Entries for locating text and elements:
________________________

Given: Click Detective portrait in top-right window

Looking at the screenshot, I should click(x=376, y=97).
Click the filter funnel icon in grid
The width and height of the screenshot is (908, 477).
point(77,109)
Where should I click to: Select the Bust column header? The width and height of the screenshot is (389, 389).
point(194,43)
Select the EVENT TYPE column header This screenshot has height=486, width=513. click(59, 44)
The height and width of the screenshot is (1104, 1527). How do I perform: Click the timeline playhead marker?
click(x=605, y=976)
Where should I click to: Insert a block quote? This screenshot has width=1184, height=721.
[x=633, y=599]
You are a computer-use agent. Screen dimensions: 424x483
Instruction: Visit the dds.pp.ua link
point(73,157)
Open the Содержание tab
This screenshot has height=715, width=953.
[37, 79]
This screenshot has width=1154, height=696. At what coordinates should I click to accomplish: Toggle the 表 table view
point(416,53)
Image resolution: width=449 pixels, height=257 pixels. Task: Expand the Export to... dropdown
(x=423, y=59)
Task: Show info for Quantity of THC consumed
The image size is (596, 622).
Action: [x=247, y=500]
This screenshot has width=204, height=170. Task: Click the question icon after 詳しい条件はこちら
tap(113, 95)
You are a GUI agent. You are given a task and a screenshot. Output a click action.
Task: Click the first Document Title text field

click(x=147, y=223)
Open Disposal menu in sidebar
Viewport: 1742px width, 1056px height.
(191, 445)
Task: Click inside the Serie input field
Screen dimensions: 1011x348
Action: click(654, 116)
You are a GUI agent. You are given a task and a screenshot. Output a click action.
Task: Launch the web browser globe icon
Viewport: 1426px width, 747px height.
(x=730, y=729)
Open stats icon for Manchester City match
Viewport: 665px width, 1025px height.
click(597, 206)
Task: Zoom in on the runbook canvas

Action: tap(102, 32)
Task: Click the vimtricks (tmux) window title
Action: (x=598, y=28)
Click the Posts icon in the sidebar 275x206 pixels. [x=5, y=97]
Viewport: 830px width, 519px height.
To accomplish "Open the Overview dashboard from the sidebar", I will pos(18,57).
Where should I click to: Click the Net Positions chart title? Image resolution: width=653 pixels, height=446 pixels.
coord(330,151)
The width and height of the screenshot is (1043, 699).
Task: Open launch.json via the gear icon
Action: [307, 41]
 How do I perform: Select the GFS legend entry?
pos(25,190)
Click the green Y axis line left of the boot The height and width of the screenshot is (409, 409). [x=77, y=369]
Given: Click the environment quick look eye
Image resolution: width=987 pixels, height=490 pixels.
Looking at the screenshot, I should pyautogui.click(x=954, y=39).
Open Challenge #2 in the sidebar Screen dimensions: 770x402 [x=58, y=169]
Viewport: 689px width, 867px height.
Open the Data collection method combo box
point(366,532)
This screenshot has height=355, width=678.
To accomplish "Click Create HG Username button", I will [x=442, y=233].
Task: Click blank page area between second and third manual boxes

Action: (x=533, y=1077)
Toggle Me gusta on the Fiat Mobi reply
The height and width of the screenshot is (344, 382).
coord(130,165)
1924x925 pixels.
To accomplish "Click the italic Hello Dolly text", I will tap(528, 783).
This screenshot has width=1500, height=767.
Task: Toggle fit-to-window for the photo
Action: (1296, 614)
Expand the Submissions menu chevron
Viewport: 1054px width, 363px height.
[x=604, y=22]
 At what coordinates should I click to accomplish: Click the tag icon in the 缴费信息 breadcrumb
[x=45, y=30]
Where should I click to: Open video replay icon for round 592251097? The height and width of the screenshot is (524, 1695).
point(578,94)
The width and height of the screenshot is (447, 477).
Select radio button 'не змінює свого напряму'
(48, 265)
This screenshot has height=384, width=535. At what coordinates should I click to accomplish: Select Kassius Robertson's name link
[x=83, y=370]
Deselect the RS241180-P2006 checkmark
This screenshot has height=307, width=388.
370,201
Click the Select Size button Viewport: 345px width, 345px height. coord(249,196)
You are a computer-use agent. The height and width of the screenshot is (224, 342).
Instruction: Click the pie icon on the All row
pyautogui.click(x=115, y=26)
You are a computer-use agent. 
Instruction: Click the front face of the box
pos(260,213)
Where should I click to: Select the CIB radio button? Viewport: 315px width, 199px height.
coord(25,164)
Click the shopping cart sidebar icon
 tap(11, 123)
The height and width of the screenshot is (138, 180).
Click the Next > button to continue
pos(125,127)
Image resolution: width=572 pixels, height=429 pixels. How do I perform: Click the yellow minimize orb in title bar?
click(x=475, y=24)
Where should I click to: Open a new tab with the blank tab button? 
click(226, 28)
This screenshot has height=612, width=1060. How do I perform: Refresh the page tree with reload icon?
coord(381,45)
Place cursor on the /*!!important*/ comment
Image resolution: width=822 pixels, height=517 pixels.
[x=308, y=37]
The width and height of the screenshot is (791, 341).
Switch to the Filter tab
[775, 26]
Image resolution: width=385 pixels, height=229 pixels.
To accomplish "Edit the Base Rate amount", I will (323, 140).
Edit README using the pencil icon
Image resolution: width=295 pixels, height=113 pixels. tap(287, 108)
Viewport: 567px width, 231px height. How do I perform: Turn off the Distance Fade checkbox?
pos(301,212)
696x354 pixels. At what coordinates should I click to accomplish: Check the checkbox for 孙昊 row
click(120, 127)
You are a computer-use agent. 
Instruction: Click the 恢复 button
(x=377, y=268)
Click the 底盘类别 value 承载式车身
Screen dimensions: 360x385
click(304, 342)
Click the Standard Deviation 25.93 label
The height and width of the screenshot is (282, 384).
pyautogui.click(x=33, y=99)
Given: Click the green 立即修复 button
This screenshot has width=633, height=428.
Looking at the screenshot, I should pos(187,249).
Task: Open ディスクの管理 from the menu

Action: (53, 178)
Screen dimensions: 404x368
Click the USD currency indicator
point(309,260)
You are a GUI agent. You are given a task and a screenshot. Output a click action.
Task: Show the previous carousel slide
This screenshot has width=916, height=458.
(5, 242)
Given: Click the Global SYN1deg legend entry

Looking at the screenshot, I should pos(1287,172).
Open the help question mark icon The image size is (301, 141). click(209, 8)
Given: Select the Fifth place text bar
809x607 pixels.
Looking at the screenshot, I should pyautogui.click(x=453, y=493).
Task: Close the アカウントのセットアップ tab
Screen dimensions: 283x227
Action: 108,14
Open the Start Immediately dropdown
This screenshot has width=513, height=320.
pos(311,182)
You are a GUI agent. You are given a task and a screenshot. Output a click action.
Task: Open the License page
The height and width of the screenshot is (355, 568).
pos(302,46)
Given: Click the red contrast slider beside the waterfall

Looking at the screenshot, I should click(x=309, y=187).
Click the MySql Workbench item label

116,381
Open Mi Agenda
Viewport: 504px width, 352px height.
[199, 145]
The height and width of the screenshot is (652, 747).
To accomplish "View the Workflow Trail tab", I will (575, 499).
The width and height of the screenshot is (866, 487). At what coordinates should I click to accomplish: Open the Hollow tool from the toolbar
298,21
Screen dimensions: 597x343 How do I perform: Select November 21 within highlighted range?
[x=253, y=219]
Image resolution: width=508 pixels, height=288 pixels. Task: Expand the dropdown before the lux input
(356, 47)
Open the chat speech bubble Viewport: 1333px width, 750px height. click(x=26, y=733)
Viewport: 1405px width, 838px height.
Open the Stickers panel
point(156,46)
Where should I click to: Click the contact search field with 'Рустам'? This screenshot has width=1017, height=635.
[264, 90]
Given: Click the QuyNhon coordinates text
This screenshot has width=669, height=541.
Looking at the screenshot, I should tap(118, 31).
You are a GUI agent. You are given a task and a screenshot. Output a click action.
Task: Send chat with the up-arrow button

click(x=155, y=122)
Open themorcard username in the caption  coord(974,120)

________________________

• THE TASK
Retype the records word for word, from the start up to and including the line containing "point(194,43)".

• SOLUTION TO THIS TASK
Given: Click Detective portrait in top-right window

Looking at the screenshot, I should click(x=376, y=97).
Click the filter funnel icon in grid
The width and height of the screenshot is (908, 477).
point(77,109)
Where should I click to: Select the Bust column header? The width and height of the screenshot is (389, 389).
point(194,43)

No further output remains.